When I think of all of this, and the fact there are so many other families with these same stories, whether from birth or with an older child, it leaves me with so many wishes for our children. I wish everyone knew about pediatric stroke and the reality for so many kids. Some days I underplay what it’s like, this journey with a child and stroke. Sometimes I guard my words and worry I will make someone uncomfortable with the facts about pediatric stroke. But, maybe just maybe, we need to make ripples in the water for change. I want the words to sink in, to mean something to you. To spark a desire to bring the needed visibility to awareness, to give our children’s generation and parents a voice.

A brain injury can’t be seen on the outside. You can’t see the void, the permanent damage on the right side of my daughter’s brain from her stroke. With a simple glance, you may not even notice that her left side is weak, that she can’t use both her hands equally or that her left heel never strikes the ground when she walks. Her little brain and body goes through tremendous work to process stimuli in the everyday world. And she’s not alone.

The Warriors: Of children surviving stroke, roughly 60 percent will have permanent neurological disabilities, most commonly hemiparesis or hemiplegia, a form of cerebral palsy. Beyond the initial stroke, there is the added risk of re-occurrence, the possibility of seizures and other long-term disabilities. Therapy and rehabilitation become a regular part of daily life throughout childhood. They deal with tests, surgeries, therapy and medication one day at a time. Caregivers will often get the bulk of the credit, praise for doing exactly what anyone would do out of love, but I believe the children are the warriors.

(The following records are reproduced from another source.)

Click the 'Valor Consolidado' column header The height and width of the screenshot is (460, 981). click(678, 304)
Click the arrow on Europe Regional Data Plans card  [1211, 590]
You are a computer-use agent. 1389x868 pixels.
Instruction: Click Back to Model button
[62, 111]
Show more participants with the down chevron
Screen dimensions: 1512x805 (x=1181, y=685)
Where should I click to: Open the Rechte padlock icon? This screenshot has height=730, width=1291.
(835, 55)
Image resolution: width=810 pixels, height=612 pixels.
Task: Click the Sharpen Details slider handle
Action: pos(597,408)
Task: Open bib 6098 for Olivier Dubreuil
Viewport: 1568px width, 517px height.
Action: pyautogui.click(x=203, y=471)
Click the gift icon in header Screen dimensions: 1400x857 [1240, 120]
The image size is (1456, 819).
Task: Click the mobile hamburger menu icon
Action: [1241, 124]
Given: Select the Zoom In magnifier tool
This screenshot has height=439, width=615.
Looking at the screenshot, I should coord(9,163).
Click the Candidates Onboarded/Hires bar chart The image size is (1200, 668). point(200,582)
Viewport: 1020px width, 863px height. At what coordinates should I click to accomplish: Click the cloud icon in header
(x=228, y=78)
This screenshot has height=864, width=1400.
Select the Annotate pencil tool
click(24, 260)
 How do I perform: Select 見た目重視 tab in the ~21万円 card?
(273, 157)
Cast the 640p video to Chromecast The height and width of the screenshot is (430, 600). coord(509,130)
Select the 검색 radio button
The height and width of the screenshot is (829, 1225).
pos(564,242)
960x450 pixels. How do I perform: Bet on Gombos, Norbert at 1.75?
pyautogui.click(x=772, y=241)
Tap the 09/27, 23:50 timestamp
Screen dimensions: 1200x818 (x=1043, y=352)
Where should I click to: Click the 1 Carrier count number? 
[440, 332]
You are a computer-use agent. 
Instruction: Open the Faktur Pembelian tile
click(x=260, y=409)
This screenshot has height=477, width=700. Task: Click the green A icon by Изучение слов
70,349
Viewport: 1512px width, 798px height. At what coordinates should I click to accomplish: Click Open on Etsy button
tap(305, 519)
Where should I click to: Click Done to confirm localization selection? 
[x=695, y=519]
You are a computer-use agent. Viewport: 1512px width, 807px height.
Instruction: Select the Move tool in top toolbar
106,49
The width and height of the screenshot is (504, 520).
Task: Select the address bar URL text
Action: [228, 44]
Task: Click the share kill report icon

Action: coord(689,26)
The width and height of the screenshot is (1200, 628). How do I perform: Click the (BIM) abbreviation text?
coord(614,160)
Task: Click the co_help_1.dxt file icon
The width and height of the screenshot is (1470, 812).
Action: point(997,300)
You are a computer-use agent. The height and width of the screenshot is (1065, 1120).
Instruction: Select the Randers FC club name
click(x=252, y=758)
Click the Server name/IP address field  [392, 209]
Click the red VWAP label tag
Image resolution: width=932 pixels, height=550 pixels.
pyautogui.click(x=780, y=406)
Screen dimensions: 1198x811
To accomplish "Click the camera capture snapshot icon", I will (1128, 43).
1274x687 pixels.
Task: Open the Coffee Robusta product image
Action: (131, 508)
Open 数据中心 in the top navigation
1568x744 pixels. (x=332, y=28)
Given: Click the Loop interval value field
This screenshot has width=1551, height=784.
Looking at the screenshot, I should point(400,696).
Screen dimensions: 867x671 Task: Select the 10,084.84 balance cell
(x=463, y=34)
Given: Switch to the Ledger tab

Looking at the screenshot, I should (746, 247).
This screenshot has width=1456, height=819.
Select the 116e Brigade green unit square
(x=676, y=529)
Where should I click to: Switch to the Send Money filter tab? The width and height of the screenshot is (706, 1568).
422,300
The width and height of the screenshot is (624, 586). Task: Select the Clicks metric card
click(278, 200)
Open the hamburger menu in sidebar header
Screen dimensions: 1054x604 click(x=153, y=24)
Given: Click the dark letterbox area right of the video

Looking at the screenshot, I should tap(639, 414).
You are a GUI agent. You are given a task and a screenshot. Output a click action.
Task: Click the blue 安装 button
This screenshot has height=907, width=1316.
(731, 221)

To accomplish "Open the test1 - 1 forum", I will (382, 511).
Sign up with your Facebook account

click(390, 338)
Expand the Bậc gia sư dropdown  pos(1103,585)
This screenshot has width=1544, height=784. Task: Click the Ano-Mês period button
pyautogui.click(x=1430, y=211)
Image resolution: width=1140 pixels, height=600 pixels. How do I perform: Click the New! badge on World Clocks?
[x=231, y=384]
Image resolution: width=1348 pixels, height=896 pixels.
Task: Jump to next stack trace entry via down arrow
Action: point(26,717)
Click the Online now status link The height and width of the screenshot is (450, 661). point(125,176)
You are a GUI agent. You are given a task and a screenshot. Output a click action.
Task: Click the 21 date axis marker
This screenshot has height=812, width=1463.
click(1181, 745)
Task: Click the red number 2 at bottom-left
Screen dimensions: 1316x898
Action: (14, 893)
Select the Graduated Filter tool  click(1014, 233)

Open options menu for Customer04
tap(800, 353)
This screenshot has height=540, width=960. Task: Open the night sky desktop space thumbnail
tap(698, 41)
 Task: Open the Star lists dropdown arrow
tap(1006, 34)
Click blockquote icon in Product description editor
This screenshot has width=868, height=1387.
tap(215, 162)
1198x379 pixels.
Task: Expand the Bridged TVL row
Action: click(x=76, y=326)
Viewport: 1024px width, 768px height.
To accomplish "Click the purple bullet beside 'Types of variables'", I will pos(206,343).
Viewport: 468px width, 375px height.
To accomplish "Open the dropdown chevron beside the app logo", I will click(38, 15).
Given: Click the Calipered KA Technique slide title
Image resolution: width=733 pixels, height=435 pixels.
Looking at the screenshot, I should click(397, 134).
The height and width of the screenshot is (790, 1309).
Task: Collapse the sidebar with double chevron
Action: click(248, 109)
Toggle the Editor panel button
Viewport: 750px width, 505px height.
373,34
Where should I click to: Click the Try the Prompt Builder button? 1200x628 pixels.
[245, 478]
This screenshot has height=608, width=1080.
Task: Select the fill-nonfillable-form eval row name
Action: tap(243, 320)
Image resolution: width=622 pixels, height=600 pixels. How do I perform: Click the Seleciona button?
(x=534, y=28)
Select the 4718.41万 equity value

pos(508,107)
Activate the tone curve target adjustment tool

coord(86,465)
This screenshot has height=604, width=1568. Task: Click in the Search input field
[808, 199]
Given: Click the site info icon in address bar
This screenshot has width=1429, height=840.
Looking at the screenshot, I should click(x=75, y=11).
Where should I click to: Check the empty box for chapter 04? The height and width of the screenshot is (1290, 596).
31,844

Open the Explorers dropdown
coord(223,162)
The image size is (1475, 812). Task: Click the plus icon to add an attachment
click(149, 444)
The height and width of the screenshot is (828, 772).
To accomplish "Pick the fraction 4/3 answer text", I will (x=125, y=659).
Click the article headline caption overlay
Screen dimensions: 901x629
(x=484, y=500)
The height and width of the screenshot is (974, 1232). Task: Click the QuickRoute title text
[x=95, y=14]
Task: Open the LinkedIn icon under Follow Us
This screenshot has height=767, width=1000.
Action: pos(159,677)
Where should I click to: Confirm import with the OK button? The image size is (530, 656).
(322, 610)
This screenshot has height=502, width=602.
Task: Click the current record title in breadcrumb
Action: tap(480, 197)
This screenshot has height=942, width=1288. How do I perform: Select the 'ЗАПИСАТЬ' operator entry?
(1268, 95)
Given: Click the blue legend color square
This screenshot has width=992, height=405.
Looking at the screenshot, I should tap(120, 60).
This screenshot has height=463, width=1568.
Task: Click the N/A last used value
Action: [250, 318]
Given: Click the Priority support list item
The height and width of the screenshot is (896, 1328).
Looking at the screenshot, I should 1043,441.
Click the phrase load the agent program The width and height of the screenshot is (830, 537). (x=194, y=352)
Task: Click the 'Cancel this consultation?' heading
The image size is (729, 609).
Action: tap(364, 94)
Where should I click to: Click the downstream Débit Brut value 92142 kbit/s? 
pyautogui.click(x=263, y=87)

Be the change: A stroke can happen at any age. Yet with the limited information and resources out there about it, stroke is often the last thing thought about among many medical professionals or families when it comes to a child. Many well-meaning attempts with articles trying to bring awareness are overshadowed by calling stroke in children “rare.” Know this, a stroke is a medical emergency at any age, and the sheer chance that it can happen to your child demands attention to the signs of pediatric stroke.

The harshest reality is that stroke in children is among the top 10 causes of death. It has to matter. It has to matter to medical professionals so they can learn how to recognize it and how to treat it in a timely manner. It has to matter to anyone that has a child or works with children because if those signs of stroke are ever present, every. second. counts.

My hope, a hope shared by so many is that you will join in amplifying the awareness this May and be a voice for children. Cause a ripple effect in the knowledge that strokes in children of all ages are indeed real and how important it is to recognize the signs rapidly. If it makes a difference in one child’s life, then you can bet the awareness you shared is worth its weight in gold.